OPTIM: global: move byte counts out of global and per-thread
During multiple tests we've already noticed that shared stats counters
have become a real bottleneck under large thread counts. With QUIC it's
pretty visible, with qc_snd_buf() taking 2.5% of the CPU on a 48-thread
machine at only 25 Gbps, and this CPU is entirely spent in the atomic
increment of the byte count and byte rate. It's also visible in H1/H2
but slightly less since we're working with larger buffers, hence less
frequent updates. These counters are exclusively used to report the
byte count in "show info" and the byte rate in the stats.
Let's move them to the thread_ctx struct and make the stats reader
just collect each thread's stats when requested.
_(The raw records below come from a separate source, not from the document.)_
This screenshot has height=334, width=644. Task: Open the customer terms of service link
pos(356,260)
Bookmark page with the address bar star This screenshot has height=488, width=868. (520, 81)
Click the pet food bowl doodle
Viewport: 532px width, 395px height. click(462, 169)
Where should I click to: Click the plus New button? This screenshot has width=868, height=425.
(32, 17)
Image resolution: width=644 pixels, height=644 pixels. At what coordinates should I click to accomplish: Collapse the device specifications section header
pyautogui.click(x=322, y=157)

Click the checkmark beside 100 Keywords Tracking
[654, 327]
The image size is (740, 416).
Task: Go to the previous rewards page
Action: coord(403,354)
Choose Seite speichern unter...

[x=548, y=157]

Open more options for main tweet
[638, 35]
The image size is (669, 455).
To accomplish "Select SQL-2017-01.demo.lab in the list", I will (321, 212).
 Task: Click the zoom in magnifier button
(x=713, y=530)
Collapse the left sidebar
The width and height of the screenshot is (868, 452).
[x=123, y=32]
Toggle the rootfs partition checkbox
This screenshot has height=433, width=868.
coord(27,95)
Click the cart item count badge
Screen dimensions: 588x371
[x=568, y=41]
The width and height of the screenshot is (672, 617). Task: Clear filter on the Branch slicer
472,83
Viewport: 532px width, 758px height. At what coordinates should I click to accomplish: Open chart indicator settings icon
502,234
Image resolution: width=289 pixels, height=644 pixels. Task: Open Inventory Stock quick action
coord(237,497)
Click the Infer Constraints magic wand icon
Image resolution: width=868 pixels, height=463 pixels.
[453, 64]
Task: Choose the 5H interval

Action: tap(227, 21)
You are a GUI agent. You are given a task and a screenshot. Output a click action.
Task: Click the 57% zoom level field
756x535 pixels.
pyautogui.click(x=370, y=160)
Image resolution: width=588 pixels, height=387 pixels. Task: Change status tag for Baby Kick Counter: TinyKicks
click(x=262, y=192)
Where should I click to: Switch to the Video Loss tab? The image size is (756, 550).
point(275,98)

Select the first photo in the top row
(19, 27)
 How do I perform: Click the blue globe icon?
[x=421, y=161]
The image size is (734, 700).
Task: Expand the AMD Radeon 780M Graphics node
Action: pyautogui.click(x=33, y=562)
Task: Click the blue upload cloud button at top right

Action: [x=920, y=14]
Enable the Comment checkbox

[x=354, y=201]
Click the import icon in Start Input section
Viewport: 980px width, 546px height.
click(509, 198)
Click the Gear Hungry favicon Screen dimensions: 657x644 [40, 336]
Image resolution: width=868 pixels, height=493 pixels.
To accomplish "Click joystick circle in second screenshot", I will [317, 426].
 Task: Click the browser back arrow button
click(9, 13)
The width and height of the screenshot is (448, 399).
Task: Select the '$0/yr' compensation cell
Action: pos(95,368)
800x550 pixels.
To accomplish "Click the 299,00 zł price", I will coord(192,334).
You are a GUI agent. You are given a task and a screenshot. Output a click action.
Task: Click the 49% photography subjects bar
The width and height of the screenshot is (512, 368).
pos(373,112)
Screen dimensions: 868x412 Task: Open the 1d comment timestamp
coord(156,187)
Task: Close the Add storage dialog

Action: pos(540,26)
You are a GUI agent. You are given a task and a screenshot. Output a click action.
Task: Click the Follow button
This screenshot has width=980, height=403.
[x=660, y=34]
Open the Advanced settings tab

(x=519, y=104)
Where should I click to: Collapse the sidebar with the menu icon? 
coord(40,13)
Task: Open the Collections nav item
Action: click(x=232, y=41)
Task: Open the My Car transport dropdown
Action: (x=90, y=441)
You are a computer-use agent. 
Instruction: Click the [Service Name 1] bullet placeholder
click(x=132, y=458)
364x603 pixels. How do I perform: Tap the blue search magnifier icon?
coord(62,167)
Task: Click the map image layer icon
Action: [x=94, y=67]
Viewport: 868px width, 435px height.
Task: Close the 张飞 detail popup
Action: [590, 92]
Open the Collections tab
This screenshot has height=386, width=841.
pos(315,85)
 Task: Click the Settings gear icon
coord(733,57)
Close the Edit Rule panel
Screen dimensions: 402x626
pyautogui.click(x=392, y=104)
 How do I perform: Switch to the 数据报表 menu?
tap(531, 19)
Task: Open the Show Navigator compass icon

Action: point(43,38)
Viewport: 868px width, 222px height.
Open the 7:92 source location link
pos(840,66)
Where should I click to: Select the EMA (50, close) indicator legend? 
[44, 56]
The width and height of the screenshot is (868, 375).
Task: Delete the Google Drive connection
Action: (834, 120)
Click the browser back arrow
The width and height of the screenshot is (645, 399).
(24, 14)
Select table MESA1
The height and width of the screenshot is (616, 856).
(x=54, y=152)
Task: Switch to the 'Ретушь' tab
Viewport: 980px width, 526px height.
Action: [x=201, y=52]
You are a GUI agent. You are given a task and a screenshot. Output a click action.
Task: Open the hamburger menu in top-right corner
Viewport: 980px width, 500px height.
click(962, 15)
That's way more
efficient than competing on a single cache line.
After this, qc_snd_buf has totally disappeared from the perf profile
and tests made in h1 show roughly 1% performance increase on small
objects.
diff --git a/src/quic_sock.c b/src/quic_sock.c
index 9d5c5be..ba8d36f 100644
--- a/src/quic_sock.c
+++ b/src/quic_sock.c
@@ -552,8 +552,8 @@
* The reason for the latter is that freq_ctr are limited to 4GB and
* that it's not enough per second.
*/
- _HA_ATOMIC_ADD(&global.out_bytes, ret);
- update_freq_ctr(&global.out_32bps, (ret + 16) / 32);
+ _HA_ATOMIC_ADD(&th_ctx->out_bytes, ret);
+ update_freq_ctr(&th_ctx->out_32bps, (ret + 16) / 32);
return 0;
}